Forex is covered with mystery because the market once was the exclusive playground for banks, hedge funds, companies, and financial institutions. Money changed hands for commercial and speculative purposes. But Forex has expanded and is now easily accessible to all traders, with online currency trading platforms emerging rapidly. Many of these platforms are equipped with free charting software, feeds in real-time and easy-to-use orders. A new level of foreign exchange has come from the broad availability of sophisticated technology. Self-managed (same “retail”) traders can easily buy and sell currencies via the internet by clicking the mouse, handling invisible counterparty on the other side of the transaction. This group (also called speculative traders) traders for the sole purpose of profit-making.
The rapid currency exchange rate fluctuations attract forex speculators because currencies are susceptible, reacting very quickly to countries or regions’ changing economic conditions, changing interests, and political events worldwide.
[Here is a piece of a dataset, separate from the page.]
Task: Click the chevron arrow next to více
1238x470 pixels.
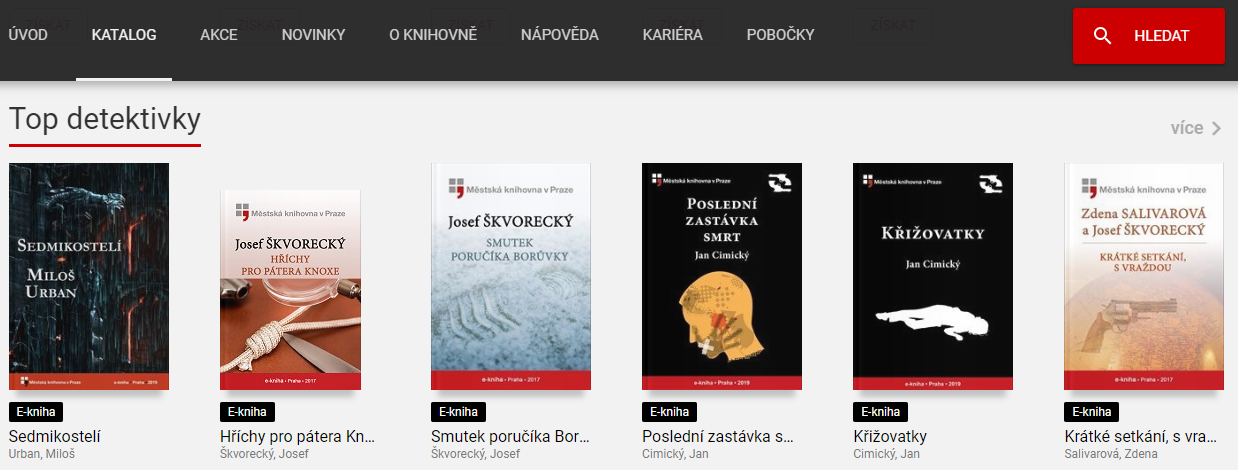Action: [x=1216, y=128]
Country central banks sometimes try to intervene in the forex market if they feel that their country’s foreign currency is too strong or too weak for their own good. All these factors are responsible for high volatility.
Currency prices are exploited by traders who speculate on the current and future price movement direction and magnitude. While movements can be quite volatile in specific currency pairs, most significant currencies usually move less than 1% daily, much smaller than the active stocks, which can move between 5% and 10% every day—a rough guide for monetary pairs and their relative volatility.
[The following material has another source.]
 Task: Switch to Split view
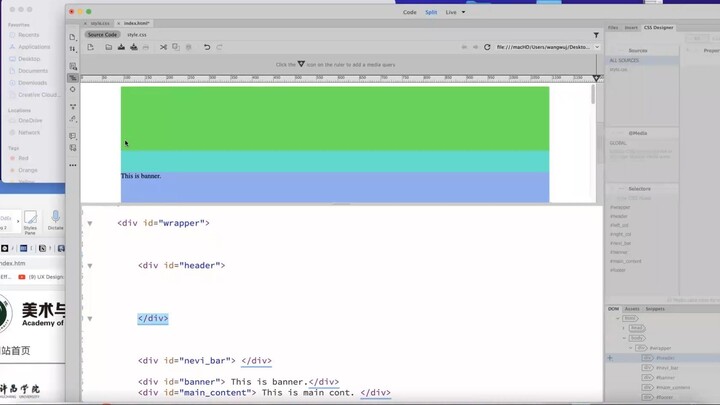tap(431, 12)

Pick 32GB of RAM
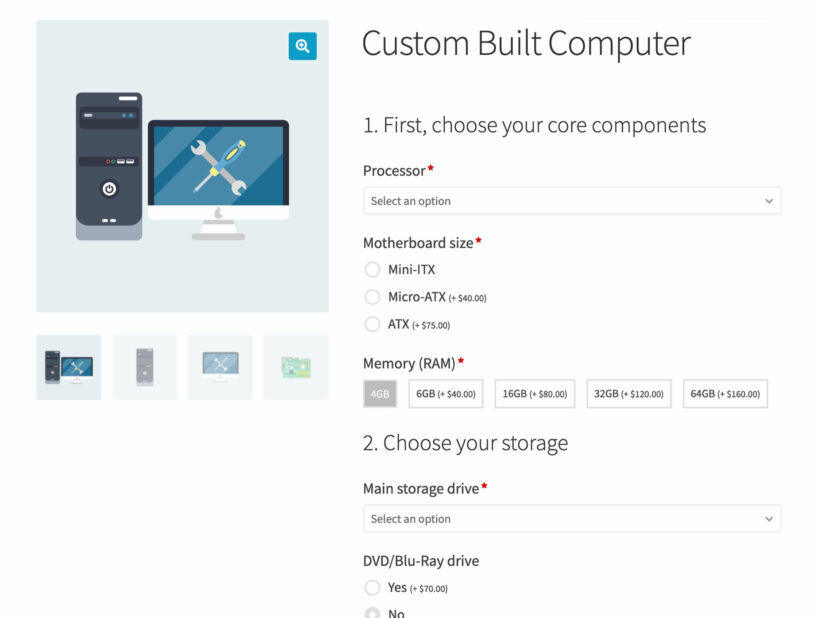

There are many opportunities to take advantage of the forex market. For example, if you think the Euro will increase value against the US dollar, you will “long” the EUR/USD, which means buying the pair hoping that the exchange rate will increase. You will then make a profit if you appreciate EUR/USD, as you could sell at a price higher than you have purchased it before. But if you believe that the Euro will weaken against the US dollar (that is, EUR/USD will decrease), you can start a trade by selling EUR/US$ (known as ‘short’), so that if EUR/USD will decrease in value afterward, you will be able to make a profit by purchasing it back at a lower price. Forex has become increasingly an extremely attractive alternative asset group for commercial speculators in addition to the usual stock staple and future.
Everyone can trade Forex, but not everybody can make a profit. The rule of any game is that not everyone can win.